Jesus Town
   
by Rhiannon Cabaniss

               Southeast Arkansas is full of people who have found Jesus.  A lot of them find him in one of the many churches that overwhelm the streets of our town.  Others find him in prison.  As for myself, it took me 18 years, but I finally found Jesus.  He was in Wal-Mart the whole time.  I don’t mean that I accepted Jesus into my heart; I literally mean I found Jesus.  There was a man with long hair and a beard, dressed in flowing white robes, wandering down the aisles of Wal-Mart.  He said “Hi” to me, and I just stopped and stared.

            I told everyone I met of my good fortune.  Everyone either looked confused:  “Yeah, I’ve been saved since I was eight,” or had their own stories.  One girl in the elevator said that he went into Taco Bell and was blessing people.  Another said that one of her friends had talked to him, and apparently he has a wife and two daughters and has walked across 48 states.  A friend of mine who works at Wal-Mart added, “Yeah, he got kicked out of Wal-Mart.  The manager was getting complaints.”

            The persecution never ends.

            Even more than the people who just see Jesus are the people who wonder if this guy is Jesus.  They don’t wonder if he’s insane and thinks he’s Jesus, they wonder if he is Jesus, and the moral repercussions that Wal-Mart manager will have for throwing him out of the store.

            I suppose this attitude shouldn’t surprise me.  After all, Arkansas is smack-dab in the middle of the Bible belt and almost everyone I talked to had already met Jesus once, in church, when they were saved.  This is particularly prevalent in southeast Arkansas, in my town, a town where there are more churches to pray at than there are restaurants to eat at.  A town where the question has never been, “What religion are you?” but “What church do you go to?” and it’s asked as soon as you move in.  All of your neighbors feel personally responsible for your salvation and do their best to ensure that you go to the right church:  theirs.  It’s a town where my father once overheard his Jewish co-worker tell someone, “Thank you for your concern, but I’m not going to hell.”

            Of course, in Arkansas, birthplace of Wal-Mart, the store is almost a religion in itself.  Most people go there more often than they go to their respective churches.  For the people in town, it’s a daily ritual to go and see what savings they get today.  Not savings of the soul, savings of the pocketbook.  People talk of going to Wal-Mart as if it’s the greatest treat and if our Wal-Mart were ever to close, the entire town would be sobbing as if Jesus had been crucified again.  Even with all of Wal-Mart’s shady business practices, making it anything but a holy place, most people feel that Jesus surely wouldn’t object to them saving money.
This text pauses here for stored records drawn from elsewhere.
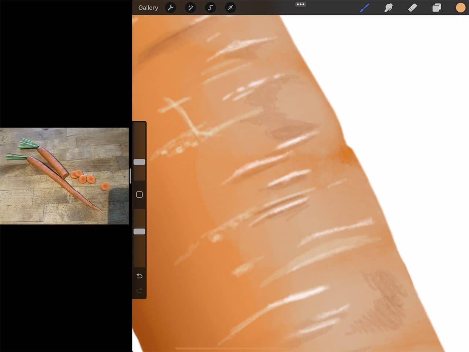Adjust the brush size slider

tap(139, 161)
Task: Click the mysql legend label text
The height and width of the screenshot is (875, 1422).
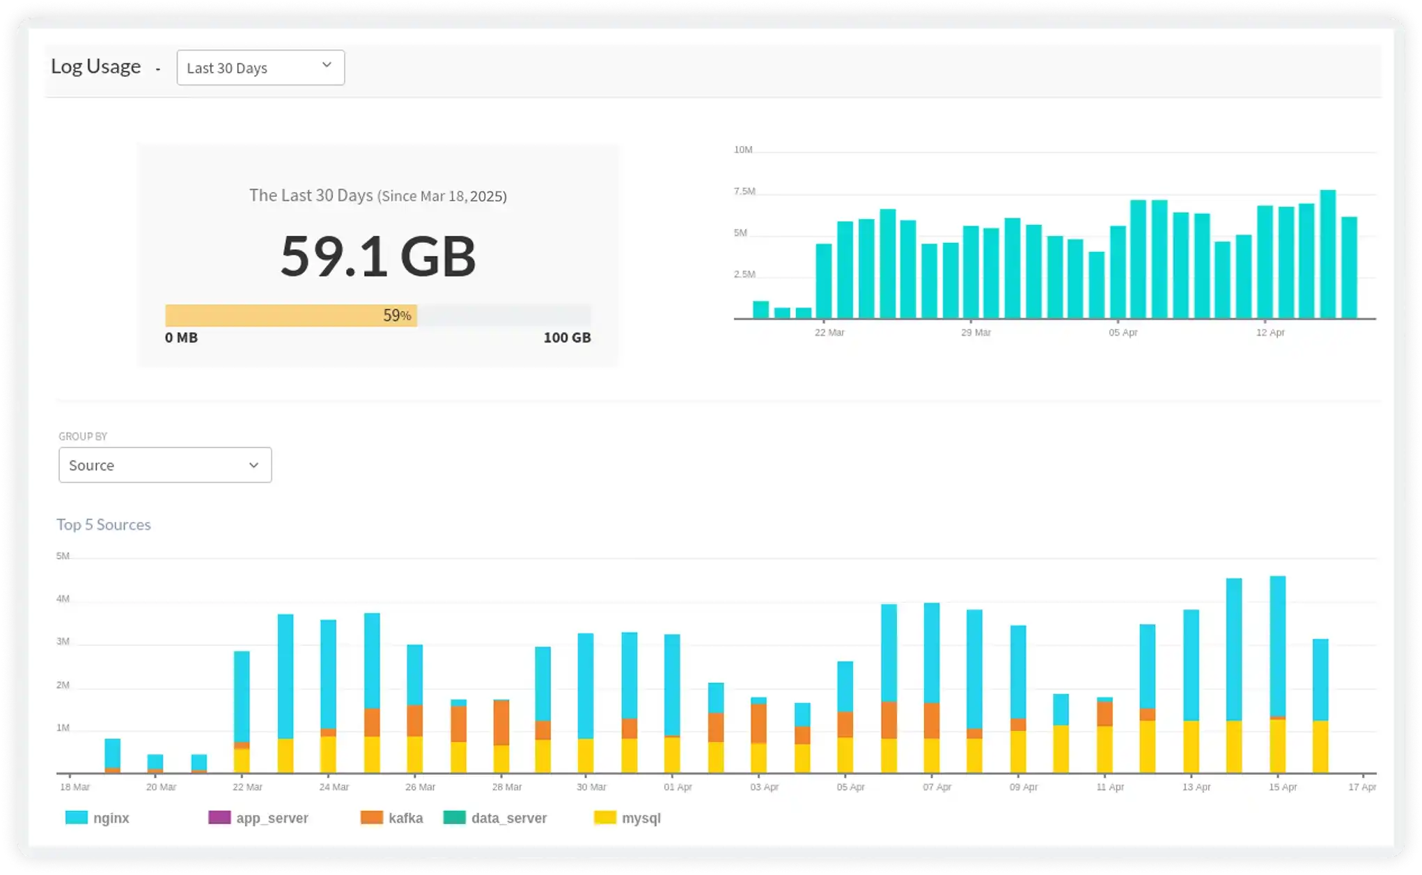Action: 642,818
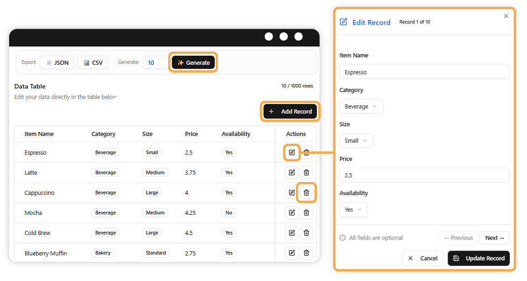The height and width of the screenshot is (281, 527).
Task: Click Add Record button
Action: pos(290,111)
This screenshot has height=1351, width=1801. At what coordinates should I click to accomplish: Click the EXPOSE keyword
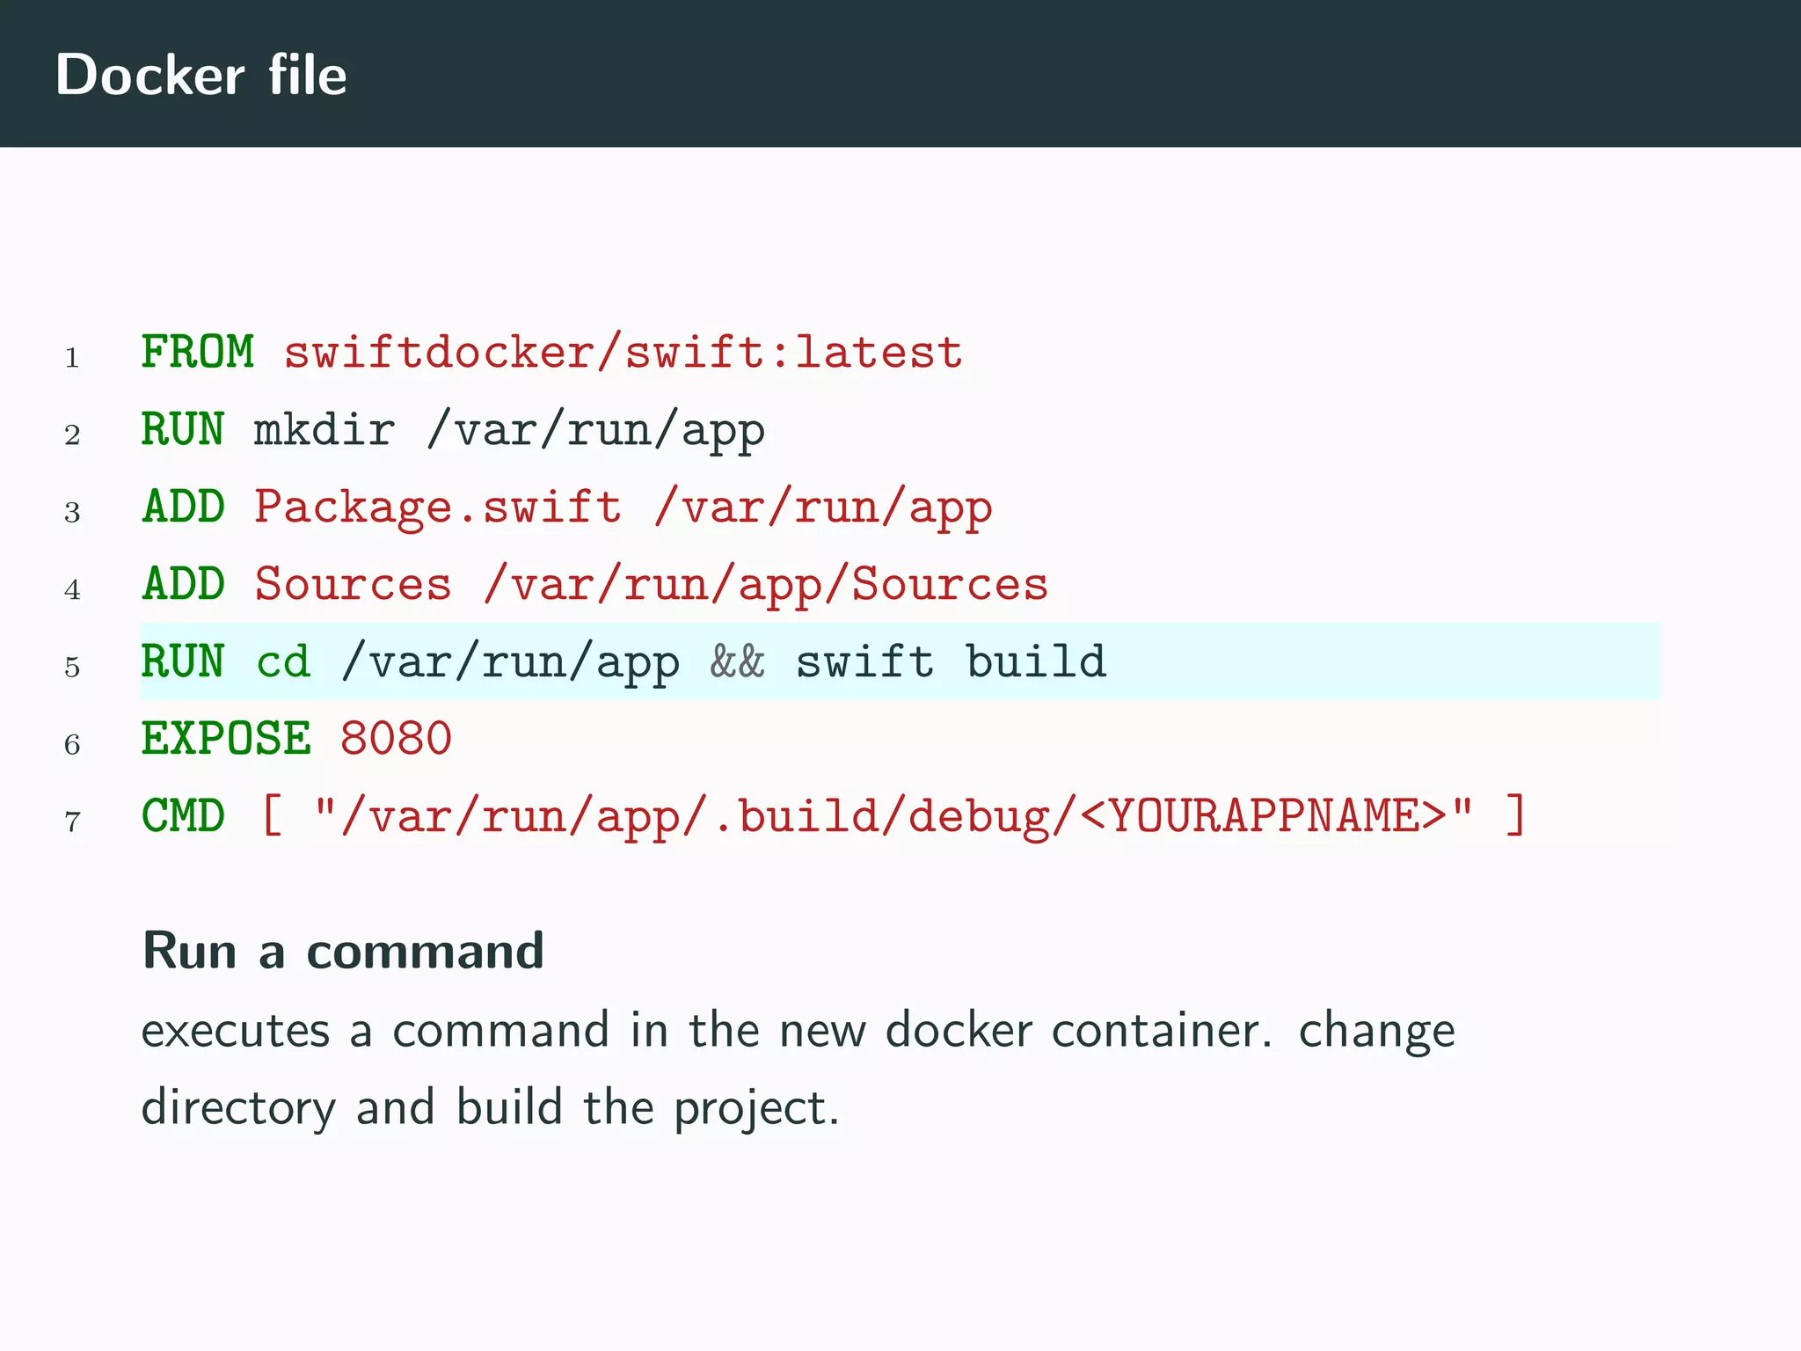pyautogui.click(x=226, y=739)
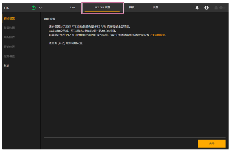
Task: Select the PTZ AFR 设置 tab
Action: [102, 7]
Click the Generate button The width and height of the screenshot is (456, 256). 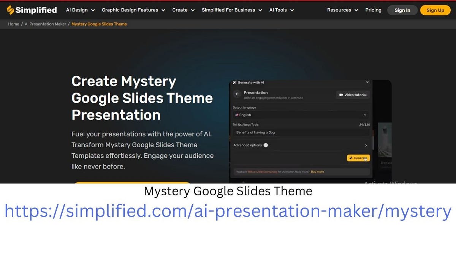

            With seemingly all of Monticello following some branch of Christianity or another, the reactions people had to this Jesus figure shouldn’t have surprised me.  If a man dressed very convincingly as my Lord and Savior had appeared in front of me, I’d probably take him at face value also.  All the same, it’s rather refreshing to be able to tell all the I’ve-accepted-the-Lord-into-my-heart-have-you Christians that I, too, have found Jesus.  He was in Wal-Mart, right next to the baking supplies.

 


Rhiannon Cabaniss is one of a pair of hobbits hanging
around the University of Arkansas at Monticello. She
enjoys reading and writing and needs a nap in the
afternoon to function properly the rest of the day.